Céline et Wölffli, deux types qui travaillent…
L’image qui se dégage en somme de toutes les images que reflètent les documents et les témoignages que rassemble le formidable recueil de D’un Céline l’autre, est celle d’un type qui travaille.
Quand je ne sais plus qui, peut-être bien Louis Pauwels, lui demande ce qui le caractérise, Ferdine répond avec impatience qu’il travaille, lui, tandis que les autres ne foutent rien.
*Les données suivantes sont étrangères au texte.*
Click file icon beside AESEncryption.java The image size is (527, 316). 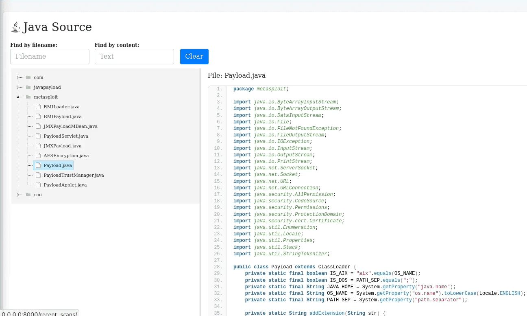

Voilà tout.
C’est ce que dit aussi sa fille Colette : qu’il travaillait tout le temps, même s’il était bien chic avec elle, c’est ce que disent aussi Elizabeth Craig, Marie Canavaggia et Lucette Almanzor, ces femmes à qui on ne la fait pas, et c’est ce qu’on se dit devant n’importe quelle page de Céline, n’importe quel paragraphe de Céline oui n’importe quelle phrase de Céline, jusque dans la moindre de ses lettres : que c’est là du travail, nom de sort quel beau travail ! Et c’est tout.
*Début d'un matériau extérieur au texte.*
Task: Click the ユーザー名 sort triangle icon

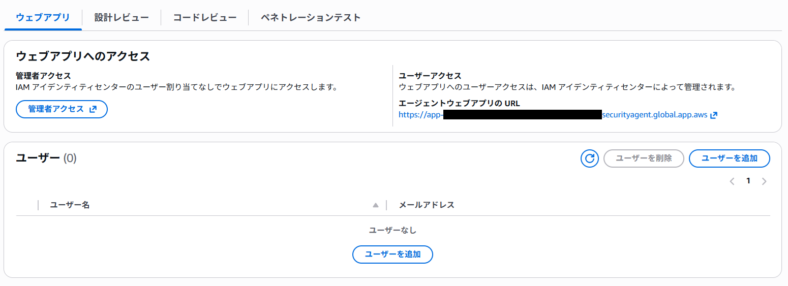Action: (376, 205)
Mais il faut voir le détail puisque ce n’est pas du travail pour rien : de la dentelle ancienne, comme la travaillait sa mère qui savait, avant lui, distinguer la valencienne de l’alençon et du bruges, et du coup j’entends le géant Wölffli ronchonner dans son coin à lui, Adolf Wölffli que ne devait pas connaître le docteur Destouches mais qui lui ressemble dans sa façon de travailler le détail et d’empiler les pages de son journal : « Ch’muss’schaffe ! », je dois faire quelque chose maintenant, j’ai à faire, il faut que je fabrique quelque chose, moi,comme lorsque Céline, après un quart d’heure à les écouter blaguer, plaquait là Gen Paul et Marcel et les autres, pour se remettre à la Chose.
Mais qu’est-ce qu’il fabrique celui-là ? entend-on ronchonner dans la nuit. Tout un chœur qui s’interroge et s’inquiète de cette loupiote allumée là-haut à point d’heures, sur la colline aux cabots, mais que diable peut-il encore fabriquer ?
Images : Louis-Ferdinand Céline, Adolf Wölffli.